In this bland work, the title character (played by dependable Atlantic company regular Mary McCann) is a troubled woman who goes on a shorter-than-it-first-seems journey from Uxbridge to Manchester, leaving husband Seth (Gareth Saxe, in an ultimately subtle turn) and outspoken, foul-mouthed daughter Sarah (Madeleine Martin) behind.
Sadly, Stephens never reveals the true source of her troubles. While he suggests parts of the problem are her dying father and her husband's bout with the law over alleged child pornography, in the end, it seems that she's having little more than a" bit of a mid-life crisis" as Regan's mother Alison Woolley (Mary Beth Peil) puts it midway through the shortish two-act piece. That's a stale conceit that doesn't make for engaging drama.
For the majority of the play, Harper holds a series of mostly one-on-one, relatively unedifying chats with everyone from her boss, Elwood Barnes (Jordan Lage) to 17-year-old Tobias Rich (Stephen Tyrone Williams), nurse Justine Ross (Mahira Kakkar), anti-Semitic barfly Mickey Nestor (Peter Scanavino), and philandering James Foster (Christopher Innvar).
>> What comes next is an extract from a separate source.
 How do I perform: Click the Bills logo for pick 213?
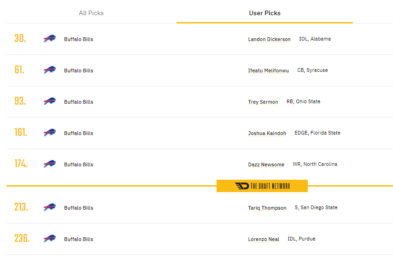[50, 207]
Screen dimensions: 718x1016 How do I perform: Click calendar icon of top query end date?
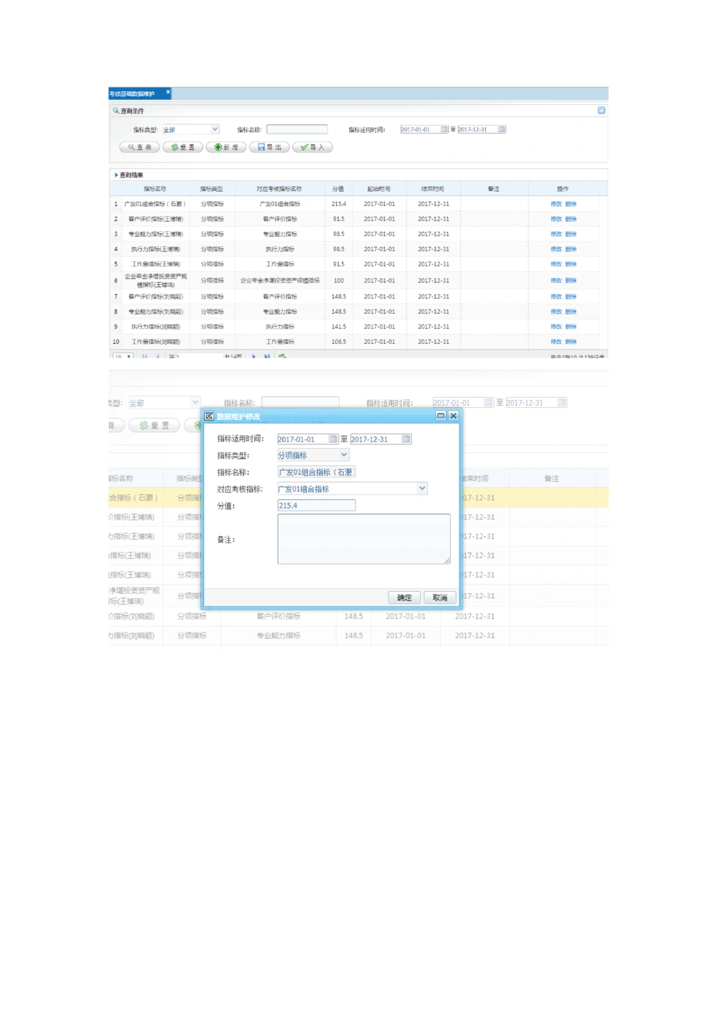tap(501, 129)
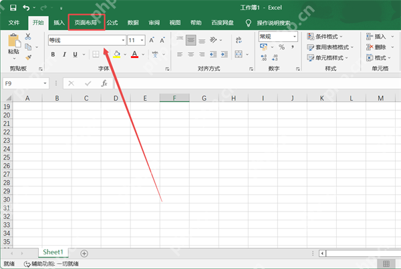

As these unsatisfying encounters go by on Rachel Hauck's multi-walled set, those walls fall sequentially to reveal more of the stage. One might suspect this is a metaphor for walls falling between Regan and the people whom she meets — except that few such walls do seem to fall. It's just one more miscalculation in this troubled work.
Don't show this again.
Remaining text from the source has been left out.